Technical Overview
Security Architecture
keyhold.io uses a zero-knowledge architecture. We've designed the system so that we mathematically cannot decrypt your secrets — not "we promise not to", but we literally can't.
Cryptographic Primitives
All client-side cryptography uses the Web Crypto API. We use industry-standard algorithms with conservative parameters.

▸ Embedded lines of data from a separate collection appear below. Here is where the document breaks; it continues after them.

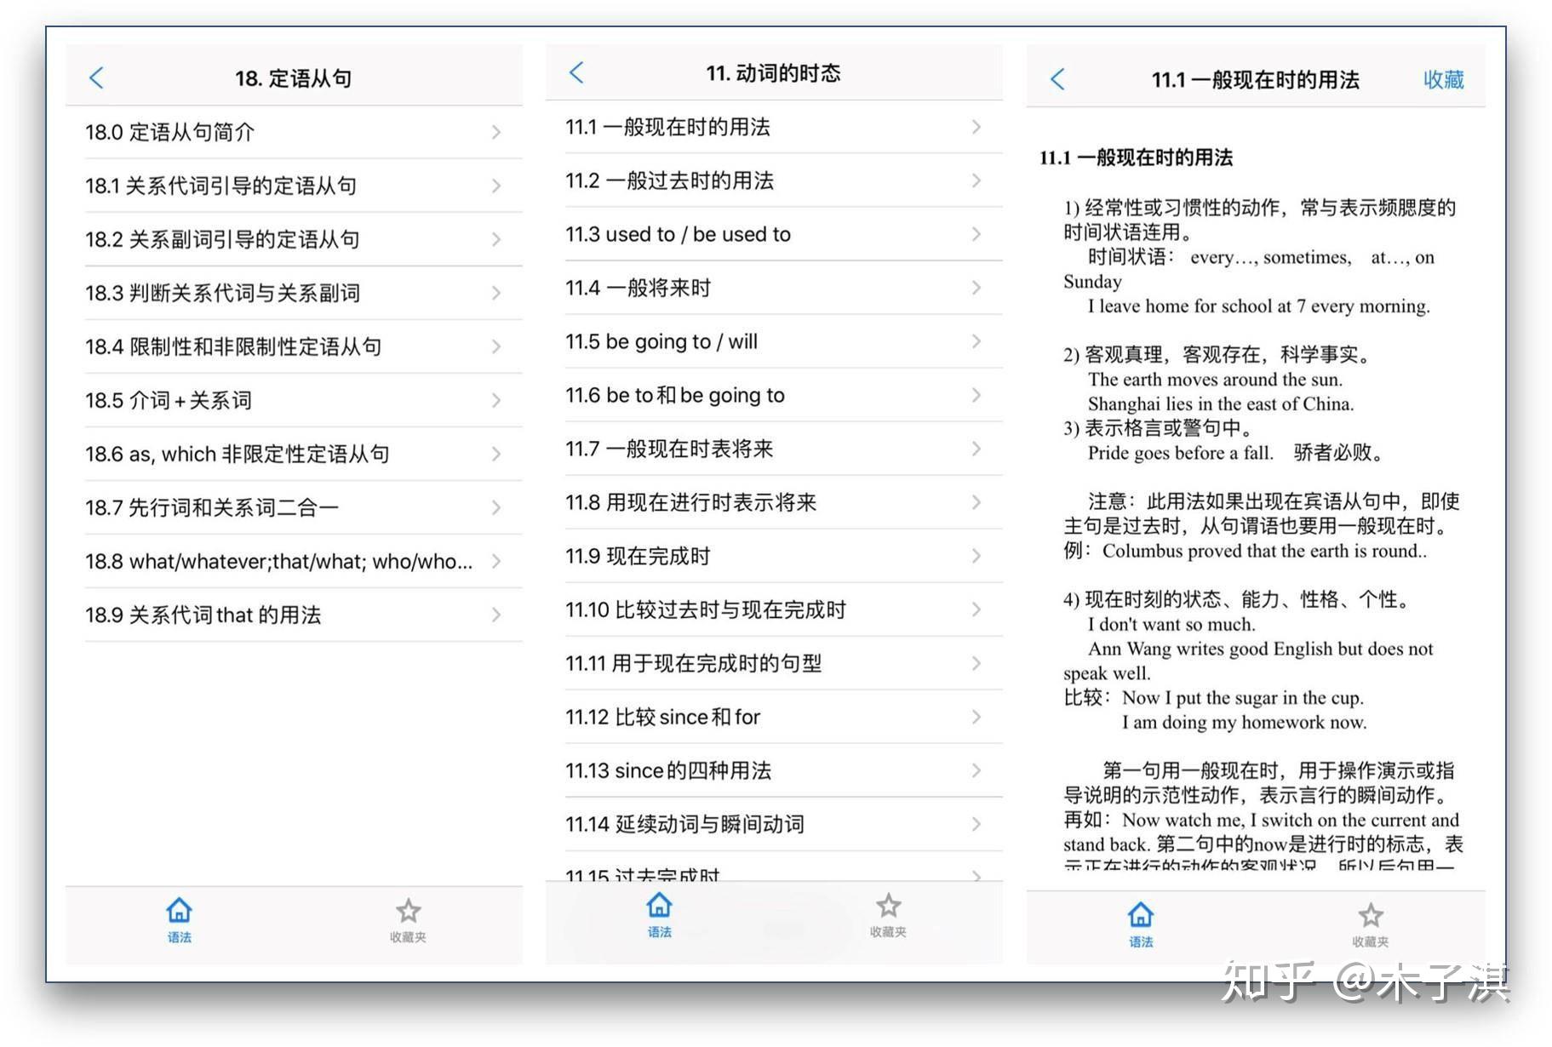Tap the 语法 home icon in right panel
This screenshot has height=1047, width=1552.
coord(1141,925)
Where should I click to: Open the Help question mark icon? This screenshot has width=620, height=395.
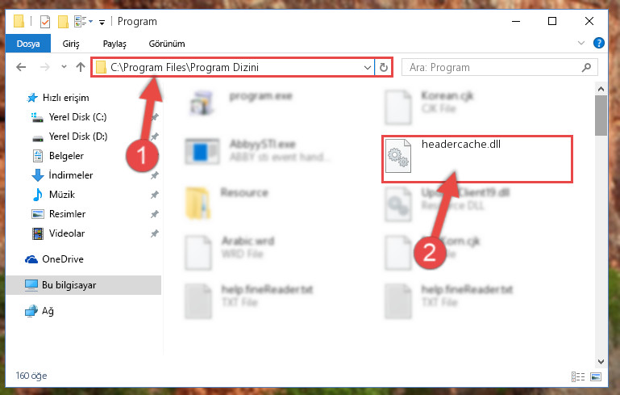[x=599, y=43]
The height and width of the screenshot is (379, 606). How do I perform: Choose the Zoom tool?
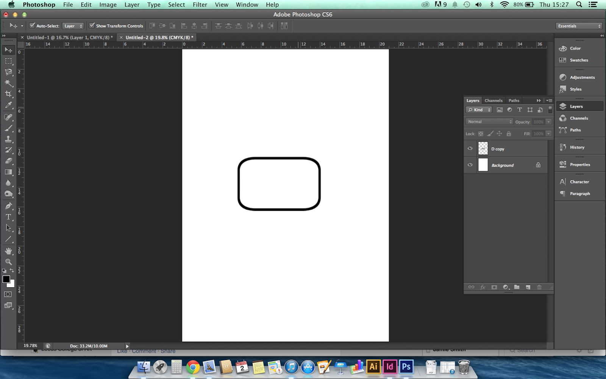[x=8, y=262]
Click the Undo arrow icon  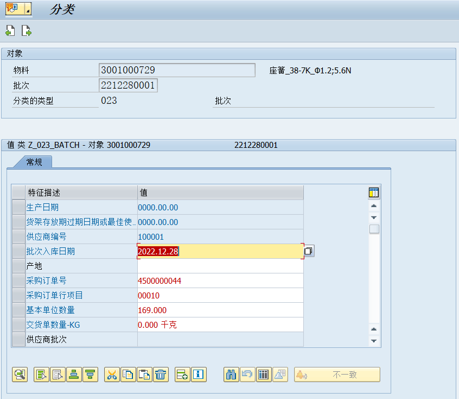[x=247, y=375]
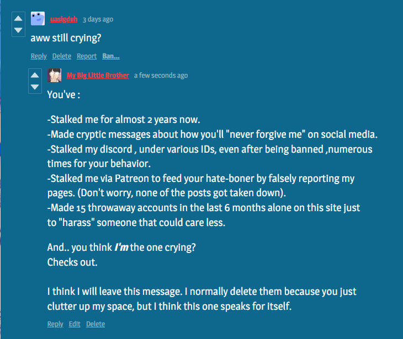Open uasigduh's user profile link

point(63,19)
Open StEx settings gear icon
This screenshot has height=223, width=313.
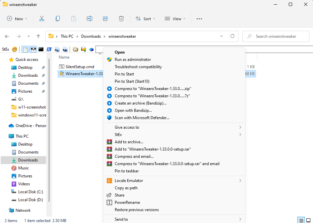(15, 49)
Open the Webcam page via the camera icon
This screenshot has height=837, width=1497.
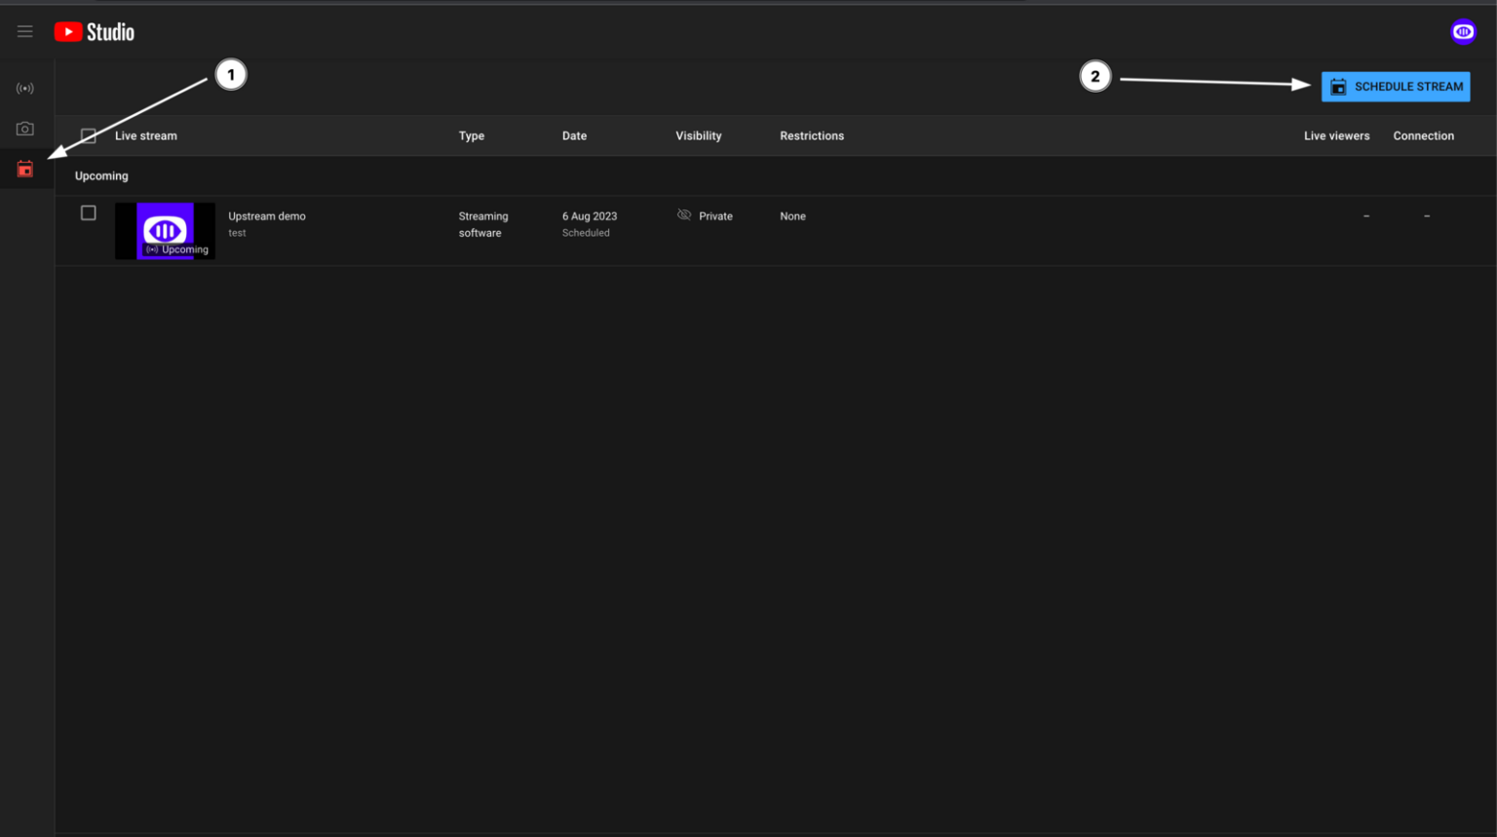[x=24, y=128]
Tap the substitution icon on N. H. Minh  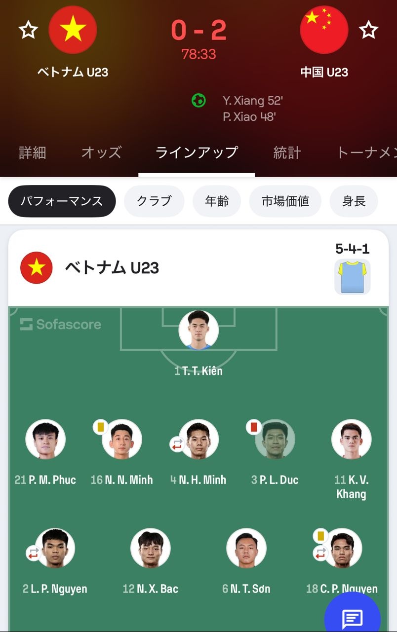click(x=177, y=445)
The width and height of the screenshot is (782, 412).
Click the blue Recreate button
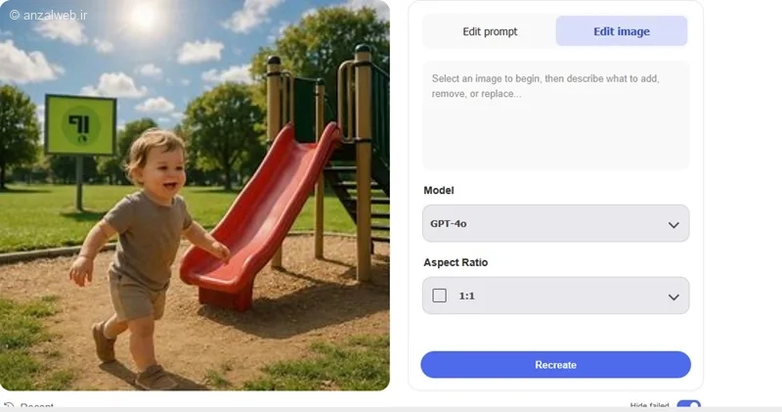pyautogui.click(x=555, y=365)
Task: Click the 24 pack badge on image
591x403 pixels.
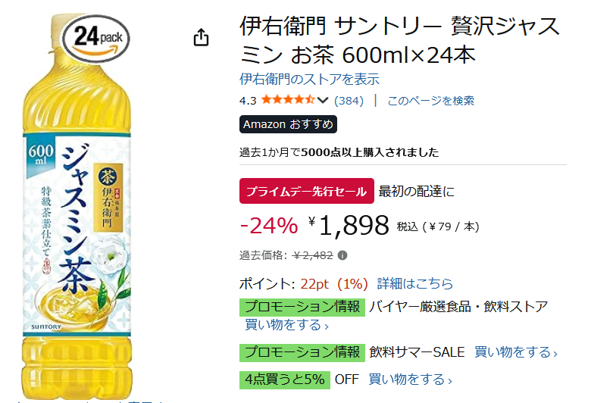Action: coord(96,37)
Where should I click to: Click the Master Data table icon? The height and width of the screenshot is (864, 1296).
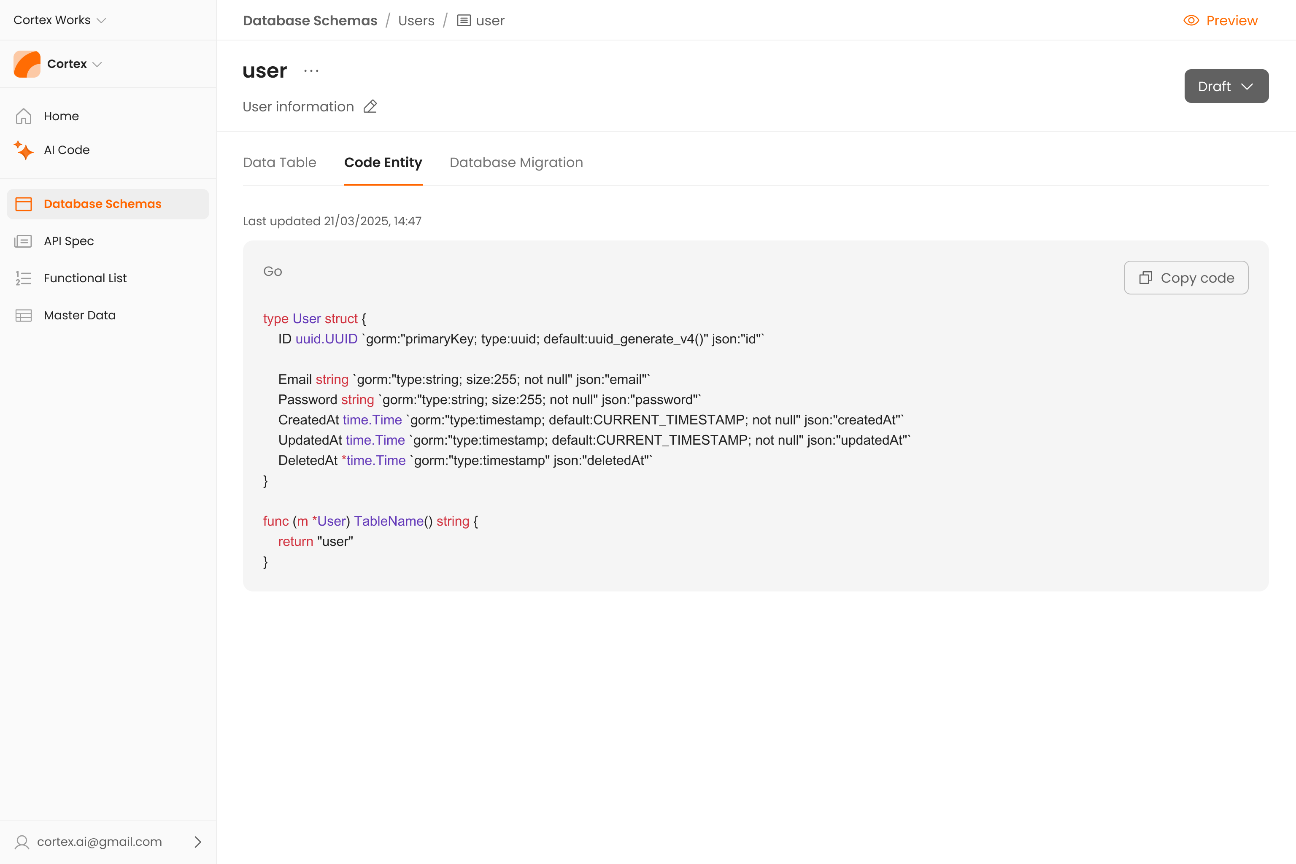pyautogui.click(x=24, y=315)
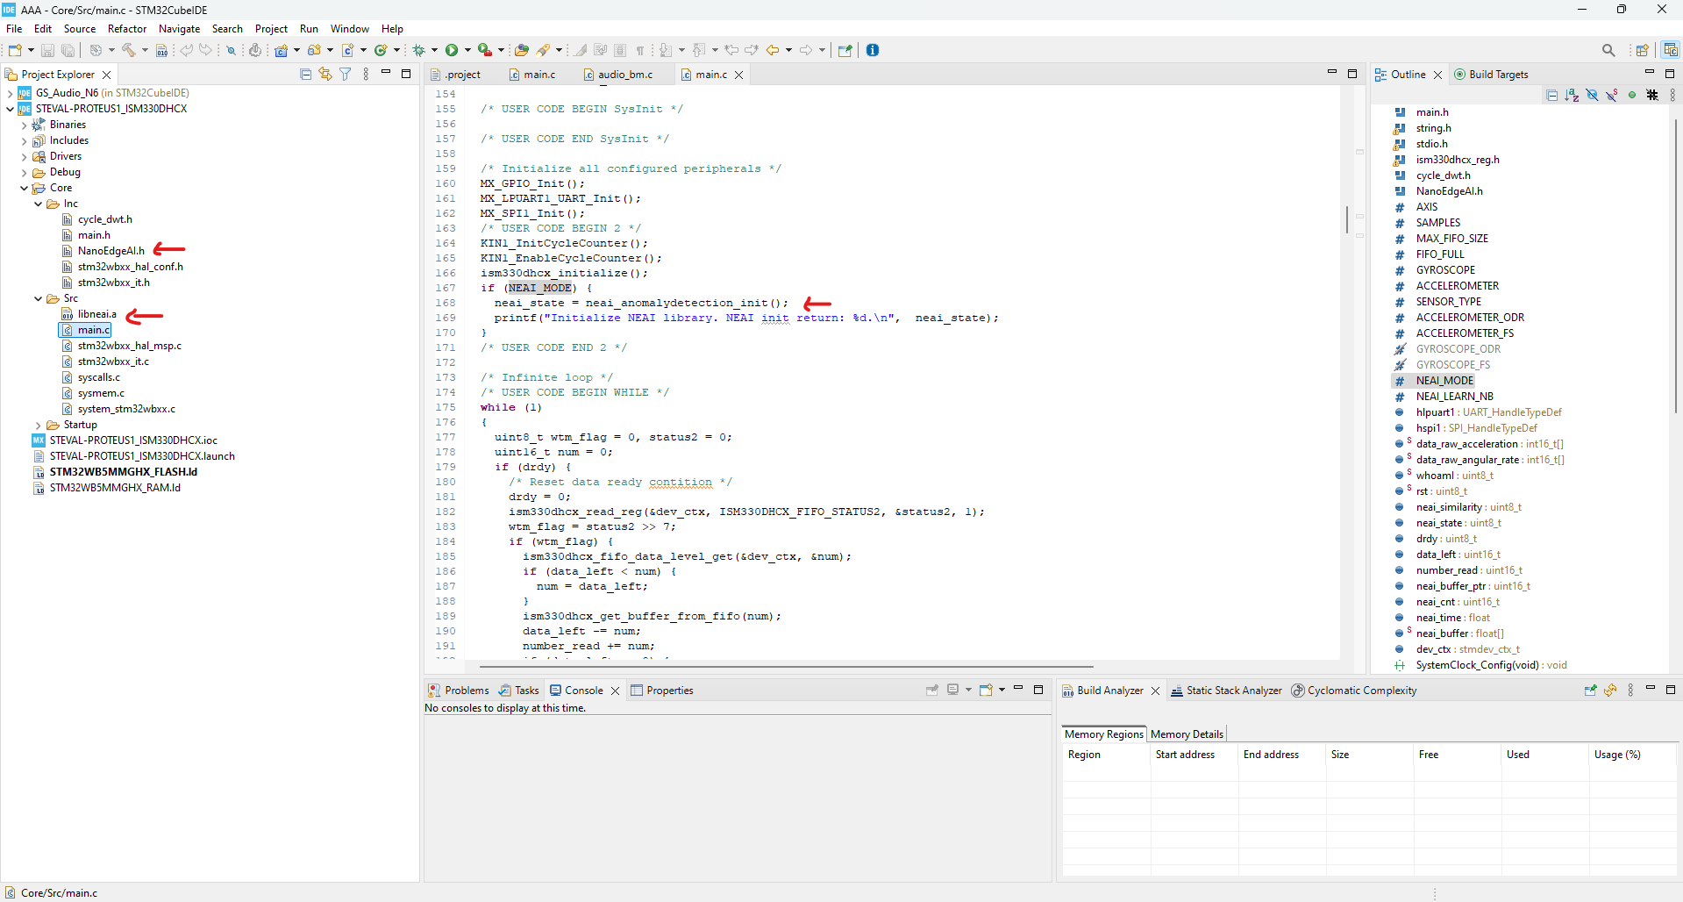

| Purpose | Algorithm | Parameters |
|---|---|---|
| Secret encryption | AES-256-GCM | 256-bit key, 96-bit IV |
| Key wrapping | RSA-OAEP | 2048-bit, SHA-256 |
| Key derivation | PBKDF2 | SHA-256, 100,000 iterations |
| Server-side key protection | AWS KMS | Hardware-backed, AES-256-GCM |
Split-Key Architecture
Every secret is encrypted with an ephemeral AES key that is immediately split into two shares. Neither share is useful on its own.
Client Share
Encrypted with RSA and stored in our database. Can only be decrypted by authorised users who hold the corresponding private key.
Server Share
Encrypted with AWS KMS and stored in our database. We can decrypt this share, but it's useless without the client share.
The key insight
The two shares are combined using XOR to reconstruct the original encryption key. Given only the server share, the original key is computationally indistinguishable from random noise. We hold one share; you hold the other. Neither works alone.
Key Hierarchy
User Keys
Each user has an RSA keypair generated during account setup. The public key is stored in plaintext. The private key is encrypted using a key derived from the user's password (via PBKDF2) and stored encrypted. We never see your password or your private key.
Client Keys
Each client (project) has its own RSA keypair. The private key is encrypted separately for each authorised team member using their public key. This allows access to be granted or revoked per-user without re-encrypting secrets.
Secret Keys
Each secret gets a fresh random AES-256 key. This key encrypts the secret data, then is immediately split and discarded. The encrypted secret and the two encrypted shares are stored; the original key never persists anywhere.
Encryption & Decryption
When a secret is submitted
All encryption happens in the submitter's browser before any data leaves their device. The browser generates a random key, encrypts the secret with AES-256-GCM, splits the key into two shares, encrypts each share separately, and only then transmits the encrypted components to our servers.
We receive ciphertext. We never see plaintext.
When a secret is revealed
The server verifies authorisation, decrypts the server share via KMS, and returns both encrypted shares plus the ciphertext. The user's browser decrypts the client share using their private key, XORs the two shares to recover the original AES key, and decrypts the secret locally.
Decryption happens entirely in your browser.
AWS KMS
The server share is protected by AWS Key Management Service, which provides hardware-backed key storage and comprehensive audit logging.
Encryption context — Each encrypted share is bound to a specific organisation. Attempting to decrypt with a mismatched context fails.
IAM policies — Strict permissions limit which services can perform encrypt/decrypt operations.
CloudTrail — Every KMS operation is logged for audit and compliance purposes.
Device Trust
Users can optionally "remember" a device for faster access. When enabled, a session key is derived from the user's password using PBKDF2 and stored encrypted in the browser's localStorage.
This allows the browser to unlock the user's private key without re-entering their password each time, but only on that specific device and only with the correct password. The session key never leaves the browser and is scoped to the individual user.
Security Properties
Zero-knowledge
We never see plaintext secrets. All encryption and decryption happens client-side. Our servers store only ciphertext and encrypted key shares.
Server compromise resistance
If our database is breached, attackers obtain encrypted blobs. Without users' private keys — which never leave their browsers — decryption is computationally infeasible.
Forward secrecy
Each secret uses a fresh ephemeral key. Compromising one secret's key material has no effect on any other secret.
Authenticated encryption
AES-256-GCM provides both confidentiality and integrity. Any tampering with ciphertext is detected during decryption.